The release of a perforating gun from a tubular string is disclosed in U.S. Pat. No. 2,873,675 to LeBorg. In this patent, an annular powder charge is mounted in the upper portions of the perforating gun assembly and ignited by time delay fuse so that the annular charge does not detonate until after discharge of the perforating gun. The detonation of the annular charge effects the severing of the perforating gun from the tubular string by which the gun is supported. The utilization of the time delayed explosive charge to effect the gun release is obviously unreliable. In U.S. Pat. No. 3,706,344 to VANN, it is suggested that the perforating gun be severed from the tubing string by lowering a cutting tool into the well by wireline and effecting the severing after the discharge of the perforating gun. This is obviously a time consuming operation.

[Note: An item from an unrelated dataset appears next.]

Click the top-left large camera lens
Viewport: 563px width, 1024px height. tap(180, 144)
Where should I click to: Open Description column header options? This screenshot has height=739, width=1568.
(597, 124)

In recent years, a number of issued patents have proposed that the releasing of the perforating gun assembly from its supporting tubing string or packer be accomplished in response to a differential between tubing pressure and annulus pressure. These arrangements were again found to be unreliable due to the fact that the pressure differential between the tubing string bore and the annulus above a packer carried by the tubing string and conventionally set prior to the perforating operation, is a matter of conjecture. If the formation perforated by the discharge of the perforating gun has a high formation pressure, the resulting tubing string pressure may be sharply increased, resulting in a sufficient differential between the tubing string pressure and the annulus pressure to effect the dropping of the gun, but the operator at the surface will have no knowledge of the fact and will attempt to obtain the desired pressure differential to release the gun, even though it has already been dropped.
There is a need, therefore, for a method and apparatus for severing a perforating gun assembly from a supporting tubing string or packer which may be quickly and reliably accomplished from the well surface and which will immediately provide a reliable surface indication that that gun has been released and dropped to the bottom of the well.